§ **Things to do**:
**A.** Decide whether each statement below agrees with the forum thread on diet and exercise, answering yes or no and quoting the deciding words of the thread: (i) tnthomas lost 50 lb.s in 2013 mainly through portion control; (ii) Mrs. Robinson's daughter and her friends work out together every evening; (iii) hearlady writes that portions were normal during her childhood.
**B.** Print the part of the forum thread on diet and exercise from the words "## tnthomas (Nov" up to and including the words "(Nov 4, 2017)".

I eat greek yogurt a lot, lately with pomegranate pearls or tangerines slices. Yum.


----------



## Mrs. Robinson (Oct 31, 2017)

My youngest daughter has been doing it for over 2 years now. I can`t tell you how much weight she has lost because she hasn`t said,but she looks great. Also,she does all of the workout programs associated with Beach Body-every single morning-and I mean EVERY single morning-several of her friends show up at her house at 5am and they work out. I wouldn`t want to mess with these ladies-they are strong LOL. She posts a pic to FB every morning-here they are this morning. My daughter is top right.


----------



## hearlady (Oct 31, 2017)

They look like they've having fun!


----------



## hearlady (Oct 31, 2017)

I do the 60 year old versions!


----------



## Mrs. Robinson (Oct 31, 2017)

I don`t know how they do it LOL. And smile when they`re done. My daughter is going to Hawaii in a couple of weeks-a couple of these ladies are going-and I know from seeing them camping last year that they will continue their workouts while there. They are so dedicated!


----------



## tnthomas (Nov 3, 2017)

I lost 50 lb.s in 2013 using primarily portion control.  Cutting fat-sugar-salt helped, of course.   Aerobic activity + weights helps increase metabolism.

Portion control is key, though.

Epilogue:  I gained 30 lb.s back when I was concentrating on building muscle, an *not* using portion control...gotta fix that.   :shrug:


----------



## hearlady (Nov 4, 2017)

tnthomas said:


> I lost 50 lb.s in 2013 using primarily portion control.  Cutting fat-sugar-salt helped, of course.   Aerobic activity + weights helps increase metabolism.
> 
> Portion control is key,
> 
> Epilogue:  I gained 30 lb.s back when I was concentrating on building muscle, an *not* using portion control...gotta fix that.   :shrug:



Yes, portions have changed so much due to marketing. Also so much food available to us nowadays there's not many limits.
Growing up we ate pretty much the same meals with in season ingredients. The portions were normal and there weren't as many weight problems. We walked more too.


----------

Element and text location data
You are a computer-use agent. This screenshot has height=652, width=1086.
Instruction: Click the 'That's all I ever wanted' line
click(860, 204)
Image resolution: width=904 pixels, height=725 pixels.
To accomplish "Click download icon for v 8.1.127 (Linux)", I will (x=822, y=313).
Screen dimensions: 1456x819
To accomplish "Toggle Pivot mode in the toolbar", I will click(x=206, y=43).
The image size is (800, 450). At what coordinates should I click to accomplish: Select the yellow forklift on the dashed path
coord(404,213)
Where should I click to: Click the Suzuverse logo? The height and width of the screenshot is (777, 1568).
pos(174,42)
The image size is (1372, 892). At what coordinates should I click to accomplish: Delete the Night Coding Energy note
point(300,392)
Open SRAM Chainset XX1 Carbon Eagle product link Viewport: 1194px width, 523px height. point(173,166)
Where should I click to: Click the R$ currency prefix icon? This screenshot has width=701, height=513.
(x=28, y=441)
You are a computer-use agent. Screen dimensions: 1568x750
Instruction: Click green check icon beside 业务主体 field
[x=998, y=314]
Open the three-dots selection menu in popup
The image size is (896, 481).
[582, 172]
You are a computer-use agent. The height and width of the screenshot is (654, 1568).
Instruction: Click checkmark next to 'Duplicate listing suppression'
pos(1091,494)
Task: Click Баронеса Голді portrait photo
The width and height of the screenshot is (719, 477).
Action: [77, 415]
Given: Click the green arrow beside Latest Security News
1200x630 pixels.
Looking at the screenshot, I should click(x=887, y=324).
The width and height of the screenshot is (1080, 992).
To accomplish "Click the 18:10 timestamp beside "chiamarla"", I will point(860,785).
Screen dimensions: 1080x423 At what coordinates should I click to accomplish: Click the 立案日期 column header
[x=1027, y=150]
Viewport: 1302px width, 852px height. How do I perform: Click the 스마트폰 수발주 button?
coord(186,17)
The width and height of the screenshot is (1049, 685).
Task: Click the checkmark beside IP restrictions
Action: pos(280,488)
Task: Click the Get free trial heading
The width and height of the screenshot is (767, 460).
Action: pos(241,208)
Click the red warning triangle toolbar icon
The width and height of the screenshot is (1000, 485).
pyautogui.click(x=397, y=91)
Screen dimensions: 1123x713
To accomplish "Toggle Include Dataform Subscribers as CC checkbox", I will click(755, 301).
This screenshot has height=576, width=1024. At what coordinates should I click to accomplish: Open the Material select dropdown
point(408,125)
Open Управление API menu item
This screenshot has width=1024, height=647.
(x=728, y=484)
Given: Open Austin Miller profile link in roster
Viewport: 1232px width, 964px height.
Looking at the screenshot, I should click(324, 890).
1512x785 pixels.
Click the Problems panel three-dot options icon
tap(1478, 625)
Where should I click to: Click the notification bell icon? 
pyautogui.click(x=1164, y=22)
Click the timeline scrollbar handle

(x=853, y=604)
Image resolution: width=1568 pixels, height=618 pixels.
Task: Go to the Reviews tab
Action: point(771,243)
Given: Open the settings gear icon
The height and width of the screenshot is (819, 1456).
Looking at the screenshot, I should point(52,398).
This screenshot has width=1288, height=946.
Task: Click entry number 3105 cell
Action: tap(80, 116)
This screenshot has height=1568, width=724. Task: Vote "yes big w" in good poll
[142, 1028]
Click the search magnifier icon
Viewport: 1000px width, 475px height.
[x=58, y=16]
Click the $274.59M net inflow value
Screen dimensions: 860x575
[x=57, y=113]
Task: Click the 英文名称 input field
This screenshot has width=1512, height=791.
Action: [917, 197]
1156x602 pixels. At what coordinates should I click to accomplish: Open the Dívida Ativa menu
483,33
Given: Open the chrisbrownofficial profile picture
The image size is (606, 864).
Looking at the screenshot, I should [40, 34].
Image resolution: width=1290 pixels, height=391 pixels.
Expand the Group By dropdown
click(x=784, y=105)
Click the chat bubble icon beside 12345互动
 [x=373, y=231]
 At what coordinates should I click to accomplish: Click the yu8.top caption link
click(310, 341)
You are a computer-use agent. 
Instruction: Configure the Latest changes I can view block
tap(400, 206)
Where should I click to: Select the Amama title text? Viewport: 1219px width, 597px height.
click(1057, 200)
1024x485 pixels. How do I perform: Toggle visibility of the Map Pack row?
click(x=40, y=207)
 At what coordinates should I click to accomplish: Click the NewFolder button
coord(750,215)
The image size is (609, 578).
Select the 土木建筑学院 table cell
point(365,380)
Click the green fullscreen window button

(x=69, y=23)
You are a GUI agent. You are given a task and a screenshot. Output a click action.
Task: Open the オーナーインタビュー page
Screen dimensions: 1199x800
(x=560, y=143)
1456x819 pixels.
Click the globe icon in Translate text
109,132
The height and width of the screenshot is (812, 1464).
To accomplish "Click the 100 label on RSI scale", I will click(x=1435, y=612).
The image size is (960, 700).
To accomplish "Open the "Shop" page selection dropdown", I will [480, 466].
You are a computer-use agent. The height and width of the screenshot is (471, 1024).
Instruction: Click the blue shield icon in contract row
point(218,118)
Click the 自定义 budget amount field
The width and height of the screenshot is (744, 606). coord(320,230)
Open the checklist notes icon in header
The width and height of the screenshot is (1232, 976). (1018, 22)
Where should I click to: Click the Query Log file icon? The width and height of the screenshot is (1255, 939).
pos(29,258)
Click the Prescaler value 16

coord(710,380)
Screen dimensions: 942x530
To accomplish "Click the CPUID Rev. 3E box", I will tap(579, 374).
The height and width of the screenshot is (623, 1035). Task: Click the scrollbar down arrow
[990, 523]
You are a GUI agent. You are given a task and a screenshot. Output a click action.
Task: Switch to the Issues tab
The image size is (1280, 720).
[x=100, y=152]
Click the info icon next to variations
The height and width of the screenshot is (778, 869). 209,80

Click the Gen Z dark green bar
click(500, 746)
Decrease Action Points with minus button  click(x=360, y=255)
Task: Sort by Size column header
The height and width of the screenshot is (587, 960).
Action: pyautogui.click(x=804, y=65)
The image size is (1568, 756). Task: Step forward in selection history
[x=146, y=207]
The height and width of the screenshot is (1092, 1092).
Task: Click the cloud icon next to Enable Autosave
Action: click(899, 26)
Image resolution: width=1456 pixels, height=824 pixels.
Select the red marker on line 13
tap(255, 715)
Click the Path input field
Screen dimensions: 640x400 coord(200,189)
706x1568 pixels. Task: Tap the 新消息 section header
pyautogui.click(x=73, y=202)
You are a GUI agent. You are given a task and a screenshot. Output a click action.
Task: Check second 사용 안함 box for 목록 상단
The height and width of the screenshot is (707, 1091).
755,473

§ **Set of answers**:
**A.**
(i) Yes: "I lost 50 lb.s in 2013 using primarily portion control."
(ii) No: "several of her friends show up at her house at 5am and they work out."
(iii) Yes: "The portions were normal and there weren't as many weight problems."

**B.**
## tnthomas (Nov 3, 2017)

I lost 50 lb.s in 2013 using primarily portion control.  Cutting fat-sugar-salt helped, of course.   Aerobic activity + weights helps increase metabolism.

Portion control is key, though.

Epilogue:  I gained 30 lb.s back when I was concentrating on building muscle, an *not* using portion control...gotta fix that.   :shrug:


----------



## hearlady (Nov 4, 2017)